-- Given records --
** BEGIN **
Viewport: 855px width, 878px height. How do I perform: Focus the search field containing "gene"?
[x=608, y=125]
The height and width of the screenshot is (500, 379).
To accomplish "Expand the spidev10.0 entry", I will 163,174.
** END **
** BEGIN **
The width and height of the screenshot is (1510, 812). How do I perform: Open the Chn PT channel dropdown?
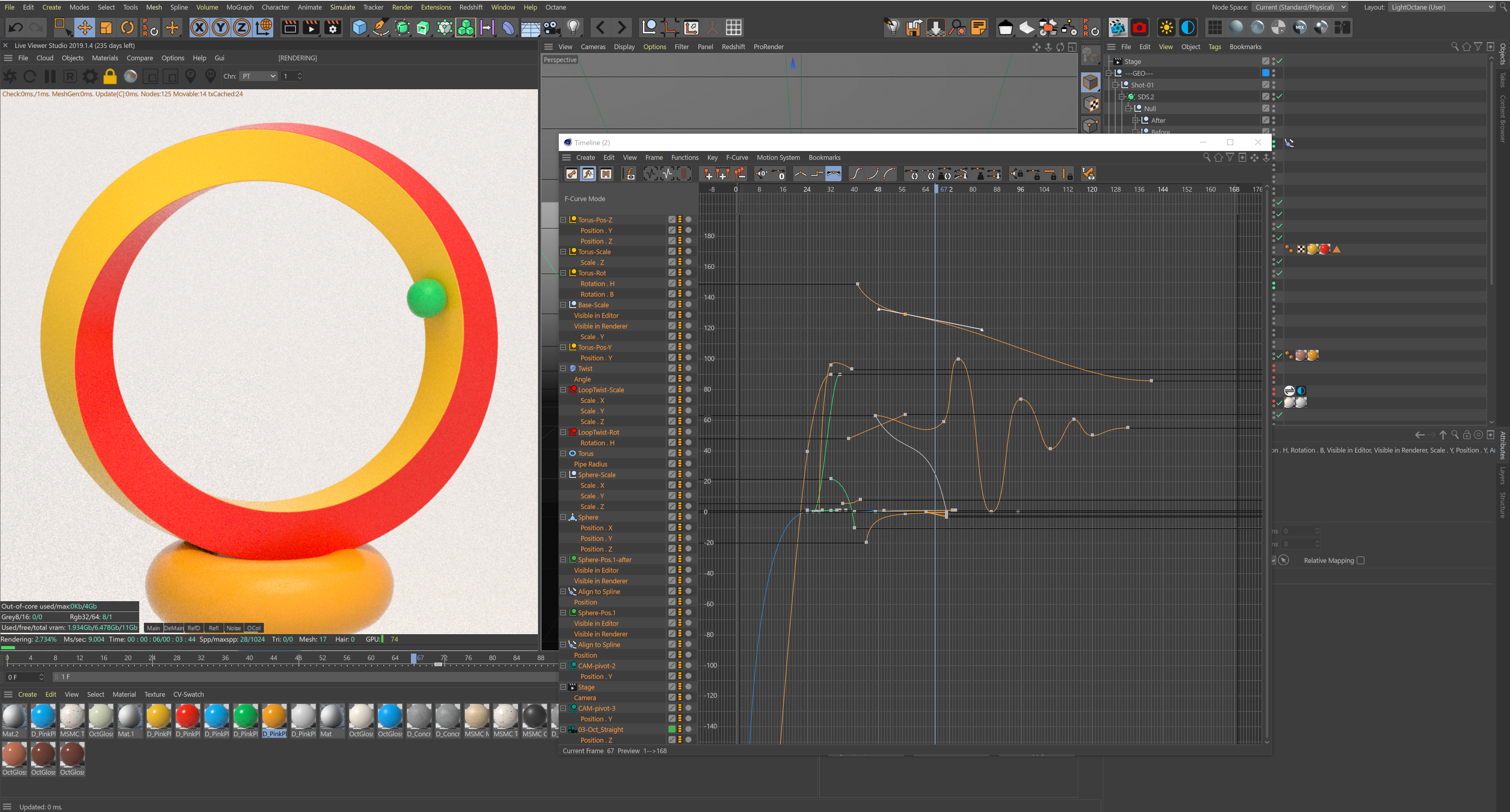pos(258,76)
** END **
** BEGIN **
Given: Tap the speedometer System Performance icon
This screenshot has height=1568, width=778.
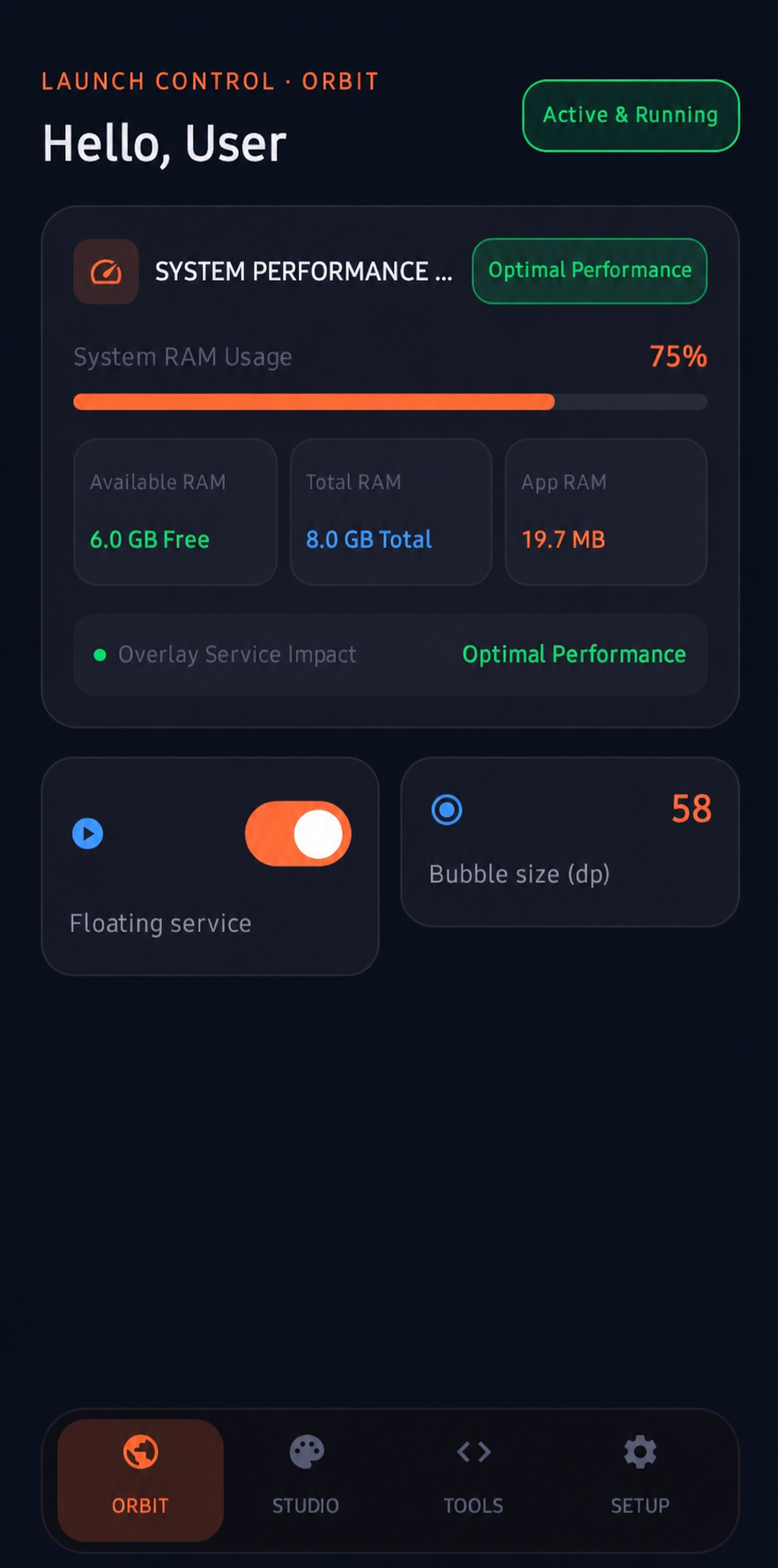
** END **
-- Given task --
Convert the lines into a JSON list of strings, one string per line, leaving out any blank lines. Start at the line that has "Viewport: 855px width, 878px" and stop after the line that has "I will 163,174.".

-- Reply --
[
  "Viewport: 855px width, 878px height. How do I perform: Focus the search field containing \"gene\"?",
  "[x=608, y=125]",
  "The height and width of the screenshot is (500, 379).",
  "To accomplish \"Expand the spidev10.0 entry\", I will 163,174."
]